Resource constraint crop damage classification using depth channel shuffling

Accurate crop damage classification is crucial for timely interventions, loss reduction, and resource optimization in agriculture. However, datasets and models for binary classification of damaged versus non-damaged crops remain scarce. To address this, we conducted an extensive study on crop damage classification using deep learning, focusing on the challenges posed by imbalanced datasets common in agriculture. We began by preprocessing the “Consultative Group for International Agricultural Research (CGIAR)” dataset to enhance data quality and balance class distributions. We created the new “Crop Damage Classification (CDC)” dataset tailored for binary classification of “Damaged” versus “Non-damaged” crops, serving as an effective training medium for deep learning models.
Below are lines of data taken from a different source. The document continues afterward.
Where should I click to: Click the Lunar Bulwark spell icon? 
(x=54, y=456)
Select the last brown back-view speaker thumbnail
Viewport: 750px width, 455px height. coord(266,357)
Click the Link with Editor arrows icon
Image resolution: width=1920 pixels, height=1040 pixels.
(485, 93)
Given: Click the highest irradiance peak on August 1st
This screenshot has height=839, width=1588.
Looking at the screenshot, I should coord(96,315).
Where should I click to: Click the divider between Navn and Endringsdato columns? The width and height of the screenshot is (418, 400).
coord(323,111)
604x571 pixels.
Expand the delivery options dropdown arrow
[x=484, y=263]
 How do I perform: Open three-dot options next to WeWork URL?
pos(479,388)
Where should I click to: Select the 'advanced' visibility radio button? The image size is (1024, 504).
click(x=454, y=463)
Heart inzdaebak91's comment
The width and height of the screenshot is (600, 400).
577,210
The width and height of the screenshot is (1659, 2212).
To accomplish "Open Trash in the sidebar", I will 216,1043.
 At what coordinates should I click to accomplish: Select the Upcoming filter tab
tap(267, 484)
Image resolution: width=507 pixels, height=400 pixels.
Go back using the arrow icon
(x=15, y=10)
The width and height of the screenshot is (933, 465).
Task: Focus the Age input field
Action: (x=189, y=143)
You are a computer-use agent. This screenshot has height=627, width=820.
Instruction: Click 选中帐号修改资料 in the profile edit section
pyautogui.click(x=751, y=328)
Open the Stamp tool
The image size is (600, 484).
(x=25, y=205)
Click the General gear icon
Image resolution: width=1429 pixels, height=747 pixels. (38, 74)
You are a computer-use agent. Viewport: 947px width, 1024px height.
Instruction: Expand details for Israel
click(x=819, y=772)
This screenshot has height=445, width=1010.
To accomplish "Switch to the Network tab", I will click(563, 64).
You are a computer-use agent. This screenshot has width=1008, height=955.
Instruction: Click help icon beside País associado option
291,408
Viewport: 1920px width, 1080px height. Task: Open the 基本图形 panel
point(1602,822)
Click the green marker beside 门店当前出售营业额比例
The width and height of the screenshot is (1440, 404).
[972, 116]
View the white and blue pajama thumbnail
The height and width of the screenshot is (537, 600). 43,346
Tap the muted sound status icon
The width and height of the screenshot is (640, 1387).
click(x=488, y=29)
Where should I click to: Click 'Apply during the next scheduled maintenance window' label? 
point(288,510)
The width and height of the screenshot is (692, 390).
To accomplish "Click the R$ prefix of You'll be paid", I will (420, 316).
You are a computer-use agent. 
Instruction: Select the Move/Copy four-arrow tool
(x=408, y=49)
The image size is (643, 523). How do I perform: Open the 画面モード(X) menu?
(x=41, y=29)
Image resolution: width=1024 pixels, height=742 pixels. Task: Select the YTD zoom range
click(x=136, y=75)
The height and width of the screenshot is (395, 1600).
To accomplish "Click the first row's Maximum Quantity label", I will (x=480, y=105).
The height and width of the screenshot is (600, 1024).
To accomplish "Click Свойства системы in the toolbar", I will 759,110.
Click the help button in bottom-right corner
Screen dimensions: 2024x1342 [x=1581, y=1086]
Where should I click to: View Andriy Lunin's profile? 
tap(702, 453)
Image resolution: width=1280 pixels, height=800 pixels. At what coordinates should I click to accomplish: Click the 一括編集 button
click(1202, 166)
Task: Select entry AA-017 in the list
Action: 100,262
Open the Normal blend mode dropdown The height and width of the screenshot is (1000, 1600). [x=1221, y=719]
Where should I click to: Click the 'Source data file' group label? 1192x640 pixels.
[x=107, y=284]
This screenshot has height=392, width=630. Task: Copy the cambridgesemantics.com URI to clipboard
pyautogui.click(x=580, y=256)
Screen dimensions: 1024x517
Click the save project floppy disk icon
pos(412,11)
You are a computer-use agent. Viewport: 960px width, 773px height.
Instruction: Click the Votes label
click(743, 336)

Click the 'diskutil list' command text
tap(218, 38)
Using the CDC dataset, we benchmarked the state-of-the-art models to evaluate their effectiveness in classifying crop damage. Leveraging the depth channel shuffling technique of ShuffleNetV2, we proposed a lightweight model “Light Crop Damage Classifier (LightCDC)”, reducing the parameters from 1.40 million to 1.13 million while achieving an accuracy of 89.44%. LightCDC outperformed existing classification and ensemble models in terms of model size, parameter count, inference time, and accuracy. Furthermore, we tested LightCDC under adverse conditions like blur, low light, and fog, validating its robustness for real-world scenarios. Thus, our contributions include a refined dataset and an efficient model tailored for crop damage classification, which is essential for timely interventions and improved crop management in resource-constrained precision agriculture. To ensure reproducibility, we released the code and dataset on GitHub.